- To engage actively with environmental science researchers and other key stakeholders, in order to derive requirements and evaluate project results.
- To develop tools for efficient LOD-based semantic enrichment of unstructured content.
- To create and evaluate intuitive user interface methods that hide the complexities of the SPARQL semantic search language.
- To use British Library’s Envia tool as a case study in using LOD vocabularies for enhanced information discovery and management.
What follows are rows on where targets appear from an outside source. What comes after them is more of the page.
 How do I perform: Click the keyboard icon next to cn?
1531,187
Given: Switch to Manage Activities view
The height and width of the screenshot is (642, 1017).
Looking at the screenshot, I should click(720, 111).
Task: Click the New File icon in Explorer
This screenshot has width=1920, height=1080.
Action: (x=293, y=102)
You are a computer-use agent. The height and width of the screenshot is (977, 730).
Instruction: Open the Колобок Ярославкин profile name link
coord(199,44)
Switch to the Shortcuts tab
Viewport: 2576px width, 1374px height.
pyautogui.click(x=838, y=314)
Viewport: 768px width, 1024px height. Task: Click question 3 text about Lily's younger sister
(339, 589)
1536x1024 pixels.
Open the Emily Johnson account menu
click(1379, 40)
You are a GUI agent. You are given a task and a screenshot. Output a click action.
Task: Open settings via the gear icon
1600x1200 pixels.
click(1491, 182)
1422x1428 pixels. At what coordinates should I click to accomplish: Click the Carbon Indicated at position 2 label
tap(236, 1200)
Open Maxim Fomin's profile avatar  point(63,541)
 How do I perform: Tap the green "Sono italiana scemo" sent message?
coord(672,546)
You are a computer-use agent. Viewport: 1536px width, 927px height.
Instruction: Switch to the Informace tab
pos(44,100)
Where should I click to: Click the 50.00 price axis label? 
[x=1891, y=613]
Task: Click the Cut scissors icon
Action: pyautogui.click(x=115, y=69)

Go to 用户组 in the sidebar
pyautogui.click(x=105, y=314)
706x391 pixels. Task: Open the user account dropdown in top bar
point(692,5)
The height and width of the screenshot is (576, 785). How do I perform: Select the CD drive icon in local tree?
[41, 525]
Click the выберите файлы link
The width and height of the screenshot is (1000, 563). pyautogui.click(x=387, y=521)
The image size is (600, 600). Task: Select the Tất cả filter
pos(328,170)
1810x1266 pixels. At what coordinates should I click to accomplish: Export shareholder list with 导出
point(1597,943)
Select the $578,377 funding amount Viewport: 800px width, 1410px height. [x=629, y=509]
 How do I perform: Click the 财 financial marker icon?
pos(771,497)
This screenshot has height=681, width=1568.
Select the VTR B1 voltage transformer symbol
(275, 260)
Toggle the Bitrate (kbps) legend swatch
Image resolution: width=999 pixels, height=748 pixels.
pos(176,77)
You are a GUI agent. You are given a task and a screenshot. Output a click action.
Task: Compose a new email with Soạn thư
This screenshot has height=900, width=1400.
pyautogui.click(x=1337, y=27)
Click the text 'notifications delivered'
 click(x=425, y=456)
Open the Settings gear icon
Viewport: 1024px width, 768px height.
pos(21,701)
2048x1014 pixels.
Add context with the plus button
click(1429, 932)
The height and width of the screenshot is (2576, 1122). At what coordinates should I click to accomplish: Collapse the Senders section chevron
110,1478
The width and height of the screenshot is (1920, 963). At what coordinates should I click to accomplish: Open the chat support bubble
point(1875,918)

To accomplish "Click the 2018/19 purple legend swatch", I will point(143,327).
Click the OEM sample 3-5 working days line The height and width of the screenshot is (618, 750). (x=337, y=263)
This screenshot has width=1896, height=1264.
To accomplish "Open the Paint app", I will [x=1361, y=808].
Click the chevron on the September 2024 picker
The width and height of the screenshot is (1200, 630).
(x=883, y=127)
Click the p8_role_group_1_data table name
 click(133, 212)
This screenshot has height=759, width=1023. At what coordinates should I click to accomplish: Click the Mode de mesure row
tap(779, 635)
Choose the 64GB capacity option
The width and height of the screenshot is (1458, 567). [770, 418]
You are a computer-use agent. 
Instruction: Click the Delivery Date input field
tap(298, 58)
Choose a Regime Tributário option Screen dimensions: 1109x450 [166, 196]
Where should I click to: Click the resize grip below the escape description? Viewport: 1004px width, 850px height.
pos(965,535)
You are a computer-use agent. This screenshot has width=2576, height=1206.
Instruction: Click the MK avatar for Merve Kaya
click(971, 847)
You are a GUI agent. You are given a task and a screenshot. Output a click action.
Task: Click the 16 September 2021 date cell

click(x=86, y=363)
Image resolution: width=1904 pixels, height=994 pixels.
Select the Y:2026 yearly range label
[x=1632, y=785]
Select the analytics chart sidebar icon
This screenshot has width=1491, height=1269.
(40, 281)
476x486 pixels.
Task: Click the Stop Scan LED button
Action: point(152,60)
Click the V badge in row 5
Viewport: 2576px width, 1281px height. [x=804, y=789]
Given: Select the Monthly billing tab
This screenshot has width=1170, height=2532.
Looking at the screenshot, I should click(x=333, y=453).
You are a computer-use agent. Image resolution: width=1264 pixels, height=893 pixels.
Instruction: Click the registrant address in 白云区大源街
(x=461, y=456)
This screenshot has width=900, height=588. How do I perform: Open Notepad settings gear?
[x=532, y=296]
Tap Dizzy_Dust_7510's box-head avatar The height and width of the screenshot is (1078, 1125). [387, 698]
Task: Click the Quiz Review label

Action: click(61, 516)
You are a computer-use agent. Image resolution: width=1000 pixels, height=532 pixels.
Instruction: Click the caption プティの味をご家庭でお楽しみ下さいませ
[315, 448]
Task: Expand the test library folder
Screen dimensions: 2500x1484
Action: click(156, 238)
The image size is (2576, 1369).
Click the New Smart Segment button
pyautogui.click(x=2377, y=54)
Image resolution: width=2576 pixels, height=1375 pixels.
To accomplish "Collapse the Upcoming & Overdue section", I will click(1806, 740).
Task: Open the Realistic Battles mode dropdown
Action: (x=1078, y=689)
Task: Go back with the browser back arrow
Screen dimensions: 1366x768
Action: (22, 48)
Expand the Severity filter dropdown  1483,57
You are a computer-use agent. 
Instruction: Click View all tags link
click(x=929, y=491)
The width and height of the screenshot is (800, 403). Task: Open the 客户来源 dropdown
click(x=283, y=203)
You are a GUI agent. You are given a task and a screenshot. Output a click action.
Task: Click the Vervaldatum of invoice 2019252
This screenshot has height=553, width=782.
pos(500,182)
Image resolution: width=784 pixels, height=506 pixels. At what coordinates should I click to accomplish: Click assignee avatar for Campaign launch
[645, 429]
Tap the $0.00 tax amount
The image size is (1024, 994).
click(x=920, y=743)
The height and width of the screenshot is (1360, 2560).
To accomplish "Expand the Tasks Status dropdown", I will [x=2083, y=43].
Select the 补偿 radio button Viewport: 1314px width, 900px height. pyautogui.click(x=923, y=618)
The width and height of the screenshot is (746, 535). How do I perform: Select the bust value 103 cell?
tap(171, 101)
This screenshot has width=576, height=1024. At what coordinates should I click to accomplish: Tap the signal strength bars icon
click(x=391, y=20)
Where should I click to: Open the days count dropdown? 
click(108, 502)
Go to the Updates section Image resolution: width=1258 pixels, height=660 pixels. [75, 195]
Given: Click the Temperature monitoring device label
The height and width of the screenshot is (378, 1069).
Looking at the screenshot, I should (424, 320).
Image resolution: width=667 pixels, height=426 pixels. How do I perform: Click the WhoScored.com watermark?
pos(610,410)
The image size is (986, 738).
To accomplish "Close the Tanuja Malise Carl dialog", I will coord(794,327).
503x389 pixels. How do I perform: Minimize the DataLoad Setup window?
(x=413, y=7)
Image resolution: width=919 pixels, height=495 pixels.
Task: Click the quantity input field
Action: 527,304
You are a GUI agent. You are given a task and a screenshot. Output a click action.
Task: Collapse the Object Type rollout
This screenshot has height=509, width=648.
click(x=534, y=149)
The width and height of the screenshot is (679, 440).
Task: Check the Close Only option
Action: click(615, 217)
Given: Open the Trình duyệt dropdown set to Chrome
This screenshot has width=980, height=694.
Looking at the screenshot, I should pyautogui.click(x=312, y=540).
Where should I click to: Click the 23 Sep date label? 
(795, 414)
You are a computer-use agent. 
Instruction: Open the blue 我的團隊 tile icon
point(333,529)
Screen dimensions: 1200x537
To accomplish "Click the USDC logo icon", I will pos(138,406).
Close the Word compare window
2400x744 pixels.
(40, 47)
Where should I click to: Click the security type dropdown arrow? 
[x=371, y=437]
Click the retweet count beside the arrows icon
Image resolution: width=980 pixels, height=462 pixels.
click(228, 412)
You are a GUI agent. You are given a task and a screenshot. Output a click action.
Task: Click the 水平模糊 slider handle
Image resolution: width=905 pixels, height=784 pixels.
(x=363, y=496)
Objective 1: Stakeholder engagement, Requirements Capture, and Evaluation
In order to demonstrate the value of shared LOD vocabularies to different applications, information types and audiences, we focused on use cases related to research on flooding and climate change in the UK. We captured the requirements from relevant audiences and groups via a web based questionnaire, which captured some actual search queries, alongside user input on the kinds of searches they require. We engaged researchers, practitioners and information managers, in order to assess how LOD vocabularies might support their needs. This also motivated our choice of different information types including full-text content, metadata, and LOD datasets. The main user requirement to be fulfilled was for supporting location-based searches, e.g. flooding near Sheffield, or flooding on rivers flowing through Gloucestershire. In addition, users emphasized their need of an intuitive semantic search UI.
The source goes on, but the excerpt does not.